А действительность оказывалась блестящим – и весьма ироничным – мастером контрапункта. Много лет спустя «банный» мотив, причем с тем же финским колоритом, всплыл в дошедших до нас с огромным опозданием информациях о Никите Хрущеве первых лет оттепели: Никита, оказывается, будучи тогда в Финляндии, мылся в бане вместе с финским премьером Кекконеном, что вызвало неудовольствие некоторых догматиков из Политбюро. Нет, что ни говори, народное начало в Никите было.

Возвращаясь к скульптуре и скульпторам, рядом с Коненковым следовало бы вспомнить «твердодеревщика» Эрьзя, но его вещи я увидел в Москве, в его мастерской, только шесть лет спустя. Цаплина – еще позже. Цадкина – единственную вещь – в начале 60-х, на французской выставке в Сокольниках, там же, кстати, и один натюрморт Сутина.

Тут бы перейти к Олегу Целкову: помню один из его ранних натюрмортов (1955?), менее левый, чем даже Машков и Кончаловский, не говоря уж о Сутине, абстракционизм же и околоабстракционизм был у Олега позже. Но об Олеге – чуть погодя. Вернусь к 54-му.

 

3

Одновременно с импрессионизмом в живописи сняли запрет с импрессионизма в музыке. Слушателем Ленинградской филармонии я стал в самом неподходящем году, в 52-м, репертуар был ограничен предельно – ни добаховской музыки, ни послебрамсовской. И только в 54-м приехал из Москвы старик Нейгауз, с сыном, играли они многое, но на бис, вместо ожидаемой слушателями какой-нибудь знакомой и любимой популярщины, профессор повторил кусок из впервые прозвучавшего и непривычного для наших ушей Равеля, да еще наставительно сказал:

– Я считаю, что это надо слушать!

Слово «впервые», может быть, нужно взять в кавычки. Равеля слушали и в Петрограде в начале 20-х, и раньше, в Петербурге. Но в 50-х он снова был «впервые», а равелевское «Болеро», звучавшее в постановке «Пятой колонны» Хемингуэя вместе с музыкой молодого Люциана Пригожина к этому спектаклю, вместе со сценографией Олега Целкова (это была его дипломная работа), вместе с самим текстом Хема, как его тогда называли наиболее страстные поклонники, было «нашей» музыкой, музыкой нашего времени. Стихотворение Заболоцкого о «Болеро» появилось в журнале «Москва» в 57-м, Глеб Семенов свое стихотворение о «Болеро» написал в 60-х, опубликовать сумел лишь в 70-х, но свидетельство того, что он жил этим еще в 50-х, – строка в одном из его писем ко мне в Сибирь.

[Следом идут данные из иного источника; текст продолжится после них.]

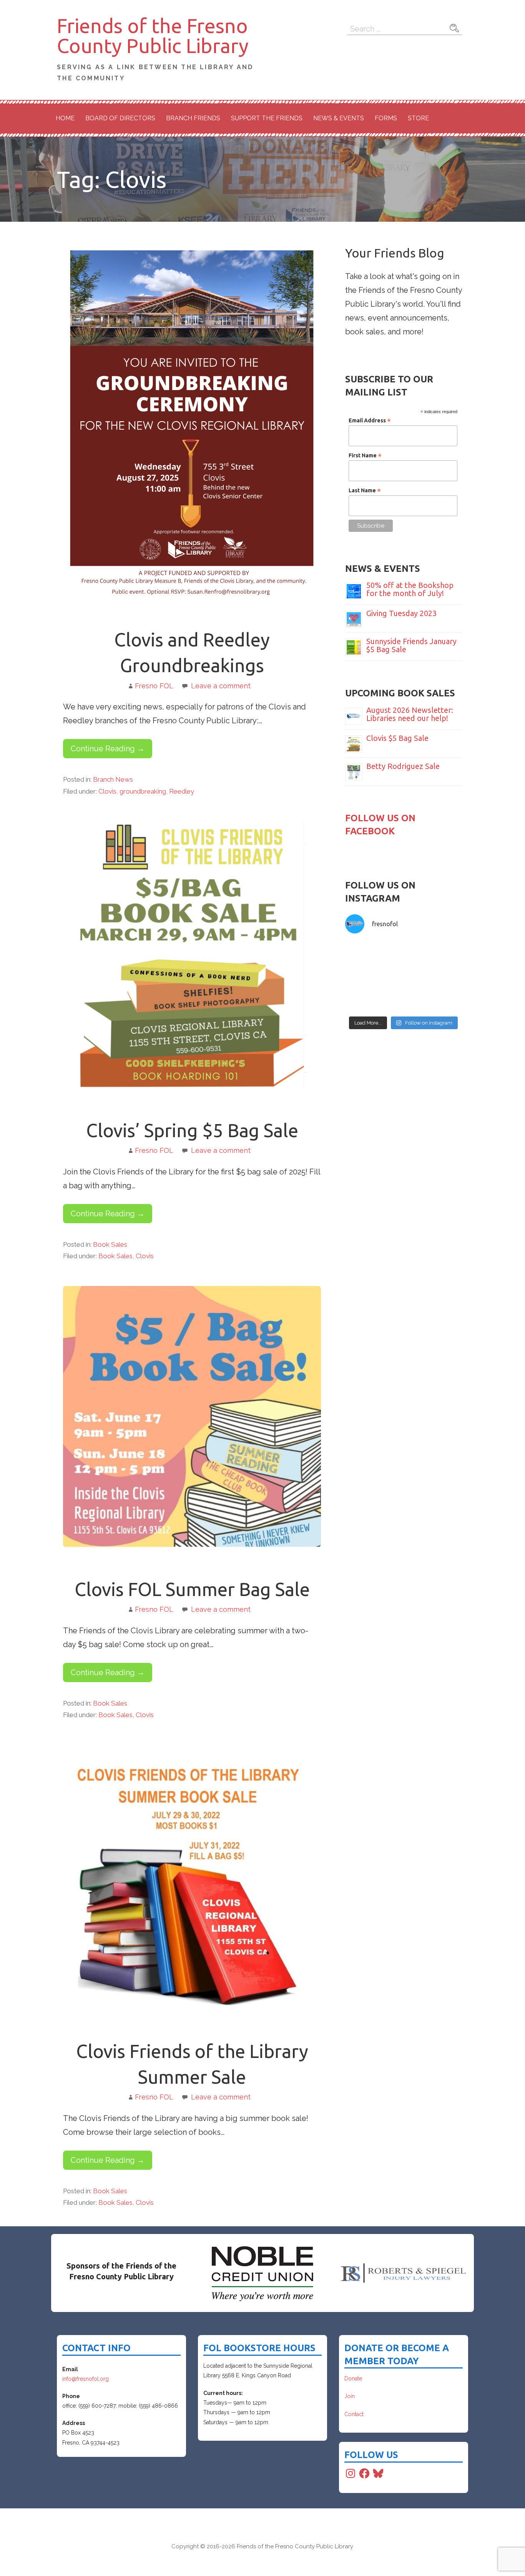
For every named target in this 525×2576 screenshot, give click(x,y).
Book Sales (110, 1244)
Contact (354, 2414)
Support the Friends (266, 118)
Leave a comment (221, 686)
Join (349, 2396)
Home (65, 118)
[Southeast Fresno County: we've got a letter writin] (373, 994)
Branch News (113, 779)
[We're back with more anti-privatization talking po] (373, 958)
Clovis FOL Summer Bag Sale (192, 1589)
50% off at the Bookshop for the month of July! (410, 589)
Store (418, 118)
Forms (386, 118)
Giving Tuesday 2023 (401, 613)
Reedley (181, 791)
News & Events (338, 118)
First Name (365, 455)
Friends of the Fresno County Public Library (153, 36)
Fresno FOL (154, 686)
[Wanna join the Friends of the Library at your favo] (433, 994)
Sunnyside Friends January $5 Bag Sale (411, 645)
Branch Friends (193, 118)
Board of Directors (120, 118)
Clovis (107, 791)
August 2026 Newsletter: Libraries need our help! (409, 714)
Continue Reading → (108, 748)
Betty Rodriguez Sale (403, 766)
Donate (353, 2378)
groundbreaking (143, 791)
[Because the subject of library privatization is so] (433, 958)
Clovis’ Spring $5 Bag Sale (192, 1130)
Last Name (365, 490)
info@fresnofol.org (85, 2379)
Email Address (370, 420)
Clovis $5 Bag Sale (397, 738)
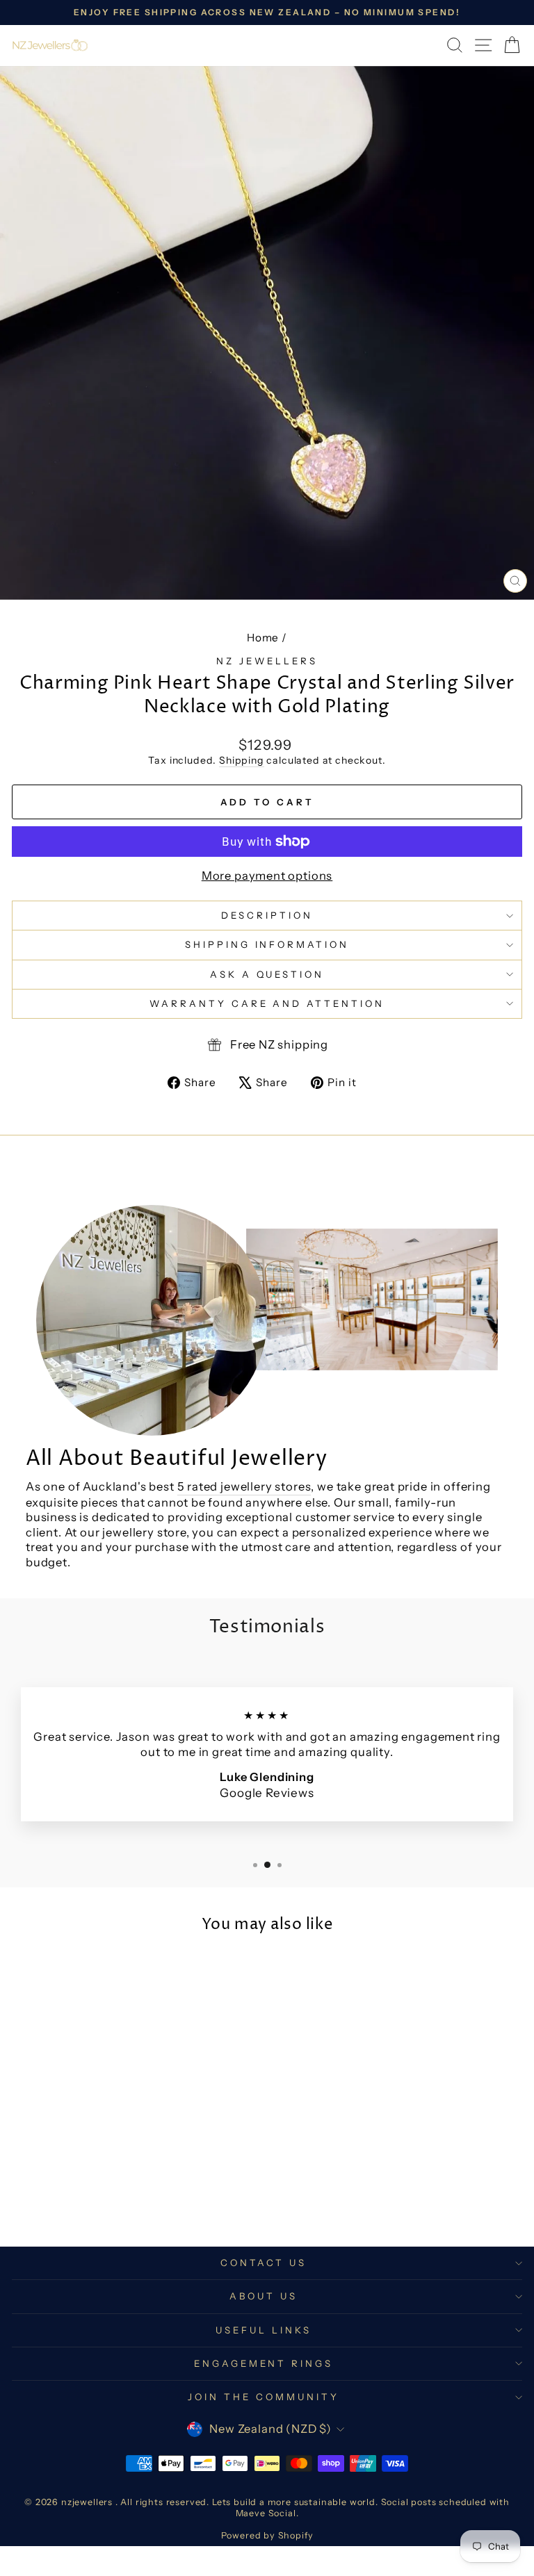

Окно в современную Европу приоткрыли для нас поначалу лишь в сторону ближайшей и менее пугавшей наших блюстителей изоляционизма Финляндии. Приехал финский дирижер и с ним финская скрипачка. У него были большие крестьянские ладони-лопаты, ими он и дирижировал, без палочки, у нее были сухие мускулистые руки лыжницы (она была в открытом платье без рукавов), а играли они тончайшего Сибелиуса.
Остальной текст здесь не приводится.